▶ What you have to do
Copy everything in the records, character for character, except images.

== Segment start ==

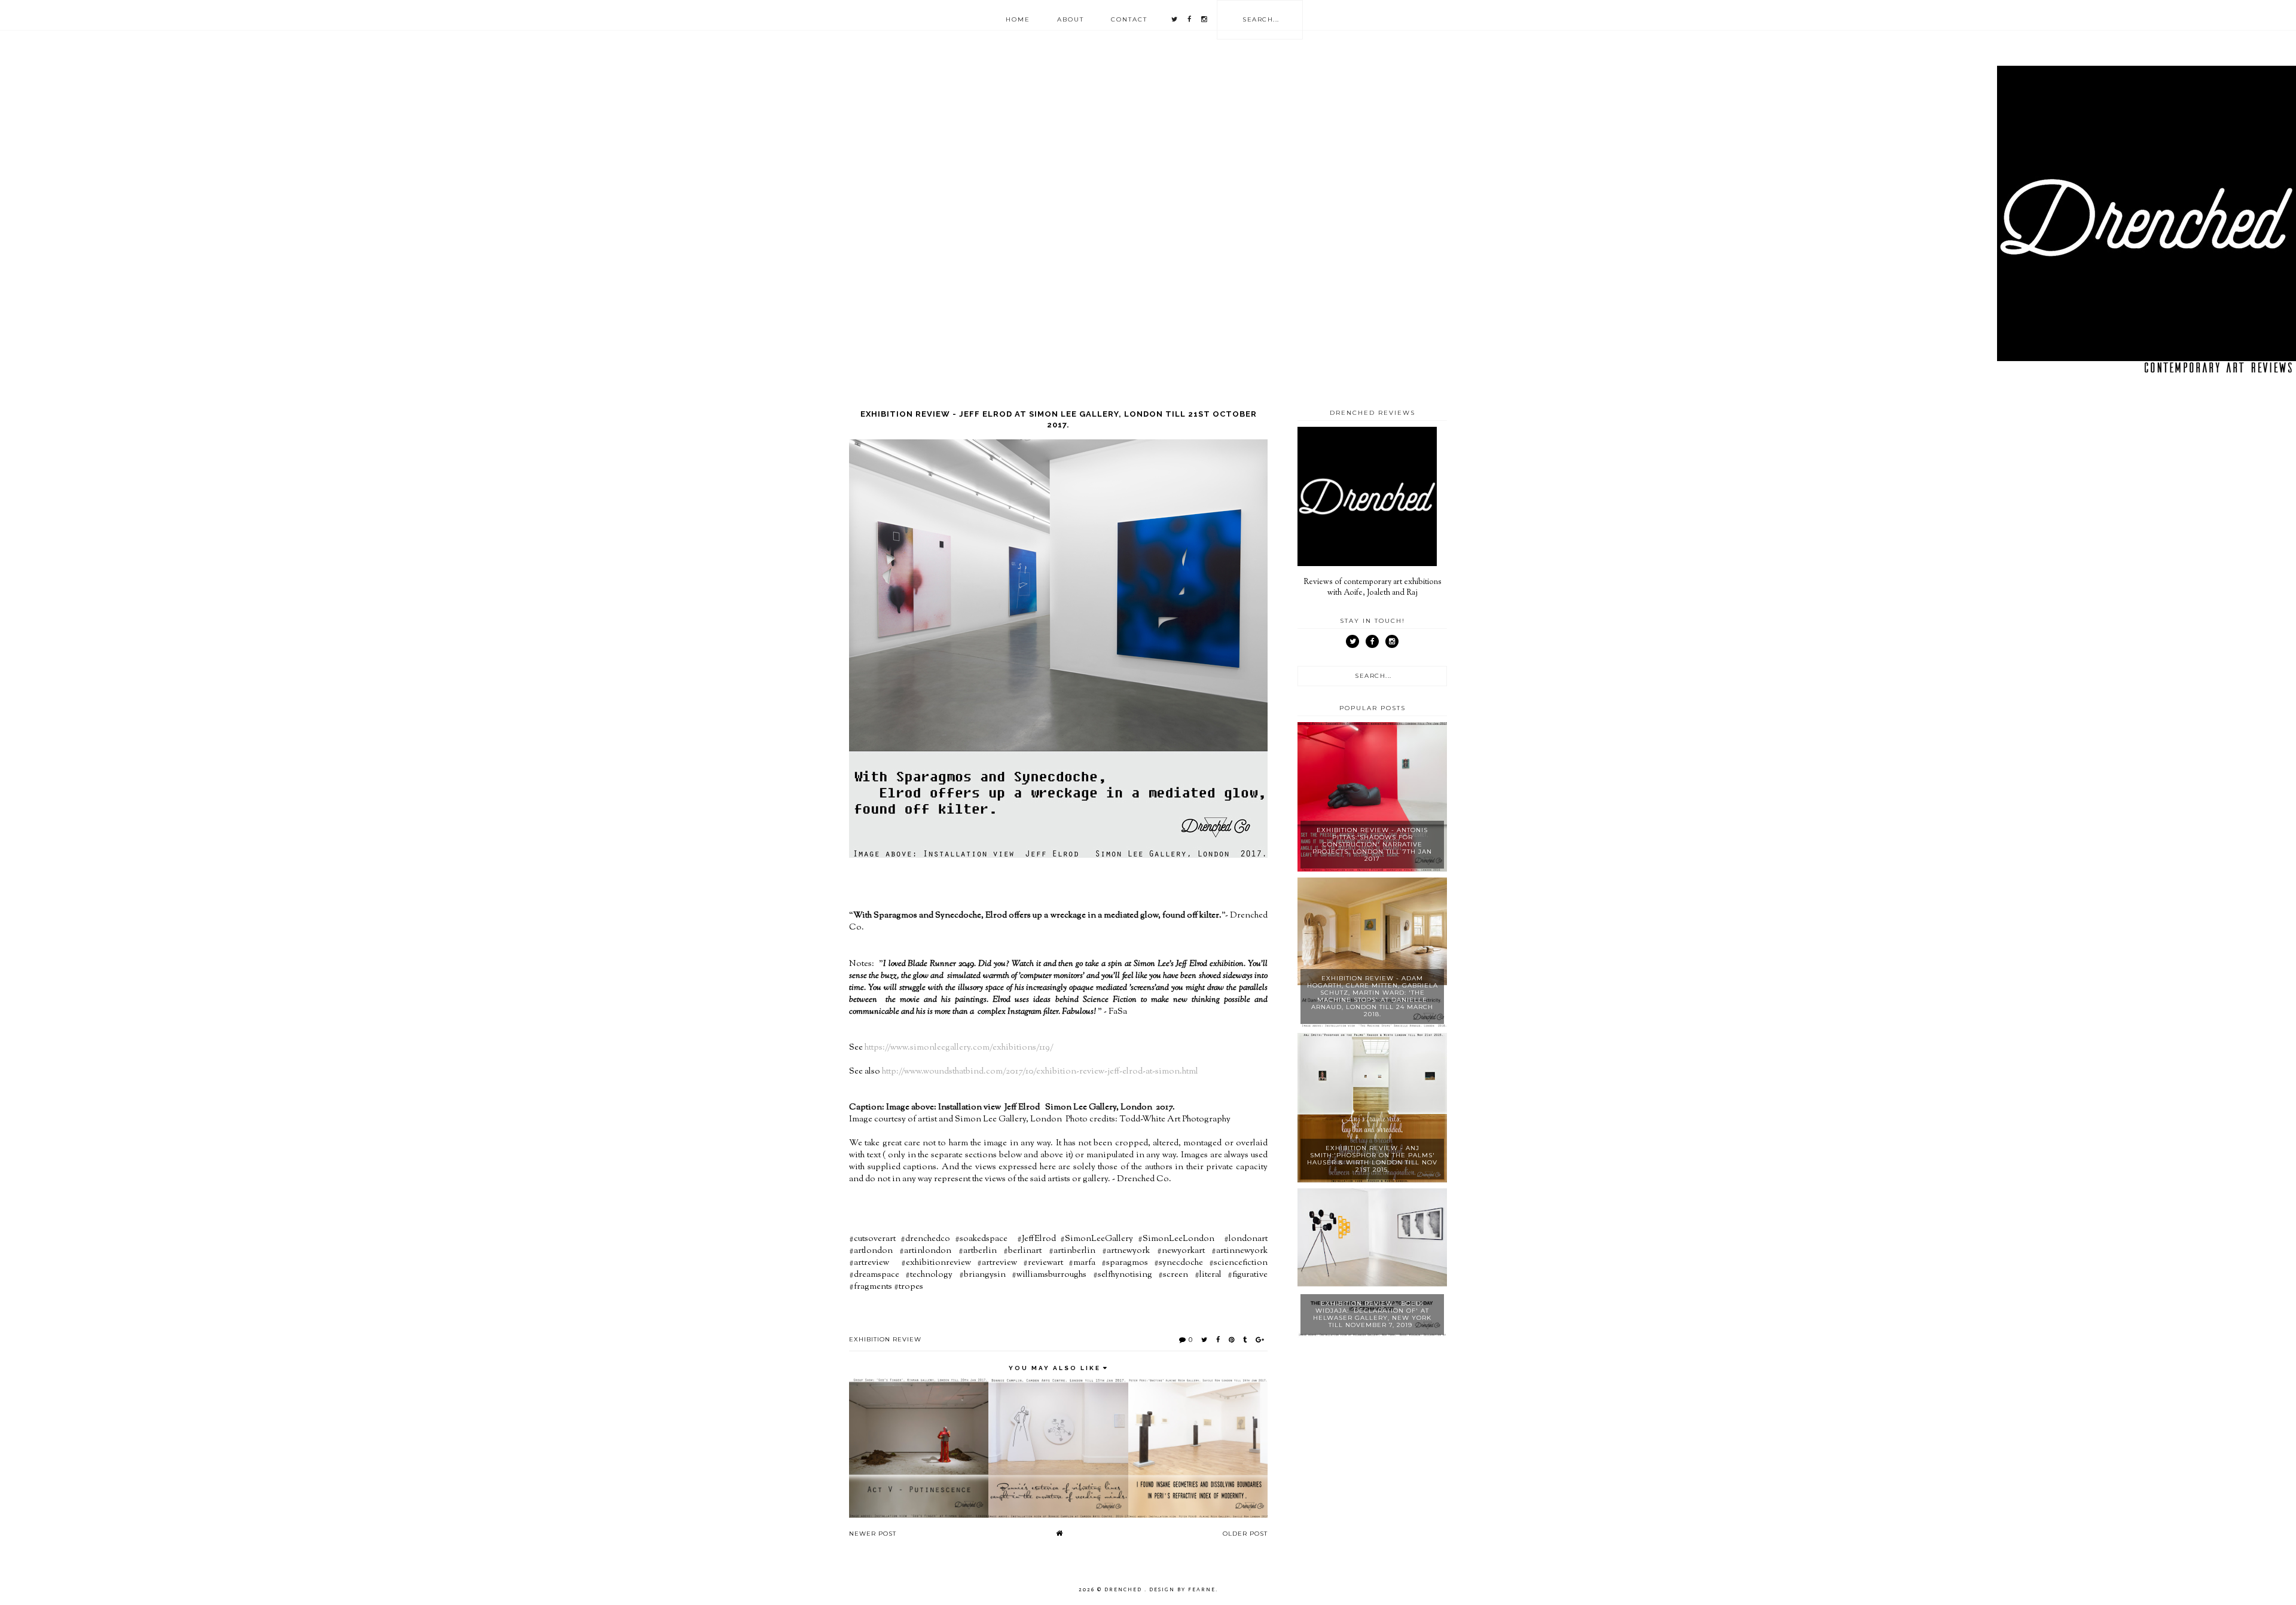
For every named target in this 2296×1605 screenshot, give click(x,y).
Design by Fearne (1182, 1589)
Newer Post (872, 1533)
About (1070, 19)
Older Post (1245, 1533)
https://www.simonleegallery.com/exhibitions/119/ (959, 1047)
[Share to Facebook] (1218, 1339)
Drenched (1124, 1589)
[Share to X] (1204, 1339)
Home (1018, 19)
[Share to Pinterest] (1232, 1339)
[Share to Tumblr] (1245, 1339)
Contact (1129, 19)
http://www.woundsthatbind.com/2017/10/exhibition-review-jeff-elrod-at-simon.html (1040, 1071)
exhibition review (885, 1339)
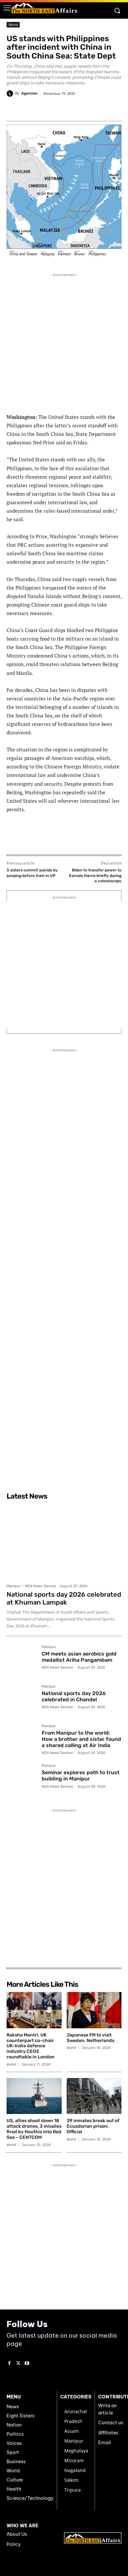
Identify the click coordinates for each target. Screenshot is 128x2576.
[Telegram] (79, 108)
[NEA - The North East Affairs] (92, 2538)
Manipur (14, 1586)
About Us (17, 2534)
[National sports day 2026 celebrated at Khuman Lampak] (64, 1541)
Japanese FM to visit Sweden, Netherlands (90, 2037)
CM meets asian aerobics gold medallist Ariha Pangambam (79, 1657)
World (13, 24)
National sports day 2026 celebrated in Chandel (74, 1696)
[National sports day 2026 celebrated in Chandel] (21, 1699)
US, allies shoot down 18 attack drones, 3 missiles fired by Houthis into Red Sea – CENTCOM (34, 2129)
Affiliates (108, 2433)
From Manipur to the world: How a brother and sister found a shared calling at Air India (81, 1739)
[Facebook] (33, 108)
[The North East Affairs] (44, 8)
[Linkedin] (94, 108)
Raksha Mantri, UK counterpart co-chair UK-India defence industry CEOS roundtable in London (30, 2046)
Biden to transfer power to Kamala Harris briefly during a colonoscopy (95, 875)
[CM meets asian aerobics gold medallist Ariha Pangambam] (21, 1660)
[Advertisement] (64, 342)
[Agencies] (11, 93)
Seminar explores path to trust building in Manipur (80, 1775)
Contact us (110, 2423)
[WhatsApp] (64, 108)
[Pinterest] (109, 108)
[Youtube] (27, 2363)
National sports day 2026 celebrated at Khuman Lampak (64, 1598)
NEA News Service (40, 1586)
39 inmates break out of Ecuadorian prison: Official (93, 2126)
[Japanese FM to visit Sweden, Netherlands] (94, 2010)
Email (104, 2443)
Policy (14, 2544)
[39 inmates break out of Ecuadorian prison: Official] (94, 2096)
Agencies (29, 93)
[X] (48, 108)
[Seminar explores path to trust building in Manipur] (21, 1779)
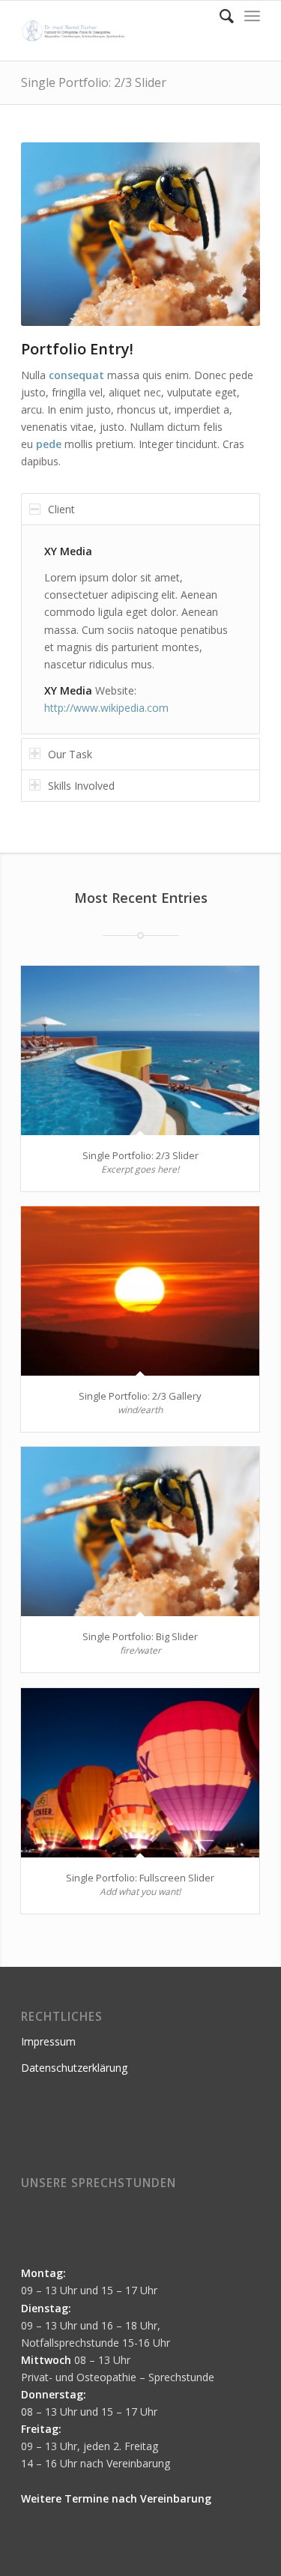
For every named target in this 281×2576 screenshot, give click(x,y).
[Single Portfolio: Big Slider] (140, 1531)
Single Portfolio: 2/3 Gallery (140, 1396)
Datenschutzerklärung (74, 2068)
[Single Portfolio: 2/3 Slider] (140, 1050)
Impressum (48, 2041)
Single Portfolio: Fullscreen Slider (140, 1877)
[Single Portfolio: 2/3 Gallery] (140, 1291)
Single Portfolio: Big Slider (140, 1636)
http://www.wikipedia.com (106, 708)
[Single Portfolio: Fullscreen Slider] (140, 1772)
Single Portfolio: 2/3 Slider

== Segment end ==

▶ Response to the exercise
For every named target in this 2296×1605 screenshot, give click(x,y).
Design by Fearne (1182, 1589)
Newer Post (872, 1533)
About (1070, 19)
Older Post (1245, 1533)
https://www.simonleegallery.com/exhibitions/119/ (959, 1047)
[Share to Facebook] (1218, 1339)
Drenched (1124, 1589)
[Share to X] (1204, 1339)
Home (1018, 19)
[Share to Pinterest] (1232, 1339)
[Share to Tumblr] (1245, 1339)
Contact (1129, 19)
http://www.woundsthatbind.com/2017/10/exhibition-review-jeff-elrod-at-simon.html (1040, 1071)
exhibition review (885, 1339)
Identify the click coordinates for each target. Screenshot is 128x2576.
[Telegram] (79, 108)
[NEA - The North East Affairs] (92, 2538)
Manipur (14, 1586)
About Us (17, 2534)
[National sports day 2026 celebrated at Khuman Lampak] (64, 1541)
Japanese FM to visit Sweden, Netherlands (90, 2037)
CM meets asian aerobics gold medallist Ariha Pangambam (79, 1657)
World (13, 24)
National sports day 2026 celebrated in Chandel (74, 1696)
[National sports day 2026 celebrated in Chandel] (21, 1699)
US, allies shoot down 18 attack drones, 3 missiles fired by Houthis into Red Sea – CENTCOM (34, 2129)
Affiliates (108, 2433)
From Manipur to the world: How a brother and sister found a shared calling at Air India (81, 1739)
[Facebook] (33, 108)
[The North East Affairs] (44, 8)
[Linkedin] (94, 108)
Raksha Mantri, UK counterpart co-chair UK-India defence industry CEOS roundtable in London (30, 2046)
Biden to transfer power to Kamala Harris briefly during a colonoscopy (95, 875)
[CM meets asian aerobics gold medallist Ariha Pangambam] (21, 1660)
[Advertisement] (64, 342)
[Agencies] (11, 93)
Seminar explores path to trust building in Manipur (80, 1775)
Contact us (110, 2423)
[WhatsApp] (64, 108)
[Pinterest] (109, 108)
[Youtube] (27, 2363)
National sports day 2026 celebrated at Khuman Lampak (64, 1598)
NEA News Service (40, 1586)
39 inmates break out of Ecuadorian prison: Official (93, 2126)
[Japanese FM to visit Sweden, Netherlands] (94, 2010)
Email (104, 2443)
Policy (14, 2544)
[39 inmates break out of Ecuadorian prison: Official] (94, 2096)
Agencies (29, 93)
[X] (48, 108)
[Seminar explores path to trust building in Manipur] (21, 1779)
For every named target in this 281×2576 screenshot, give click(x,y).
[Single Portfolio: Big Slider] (140, 1531)
Single Portfolio: 2/3 Gallery (140, 1396)
Datenschutzerklärung (74, 2068)
[Single Portfolio: 2/3 Slider] (140, 1050)
Impressum (48, 2041)
Single Portfolio: Fullscreen Slider (140, 1877)
[Single Portfolio: 2/3 Gallery] (140, 1291)
Single Portfolio: Big Slider (140, 1636)
http://www.wikipedia.com (106, 708)
[Single Portfolio: Fullscreen Slider] (140, 1772)
Single Portfolio: 2/3 Slider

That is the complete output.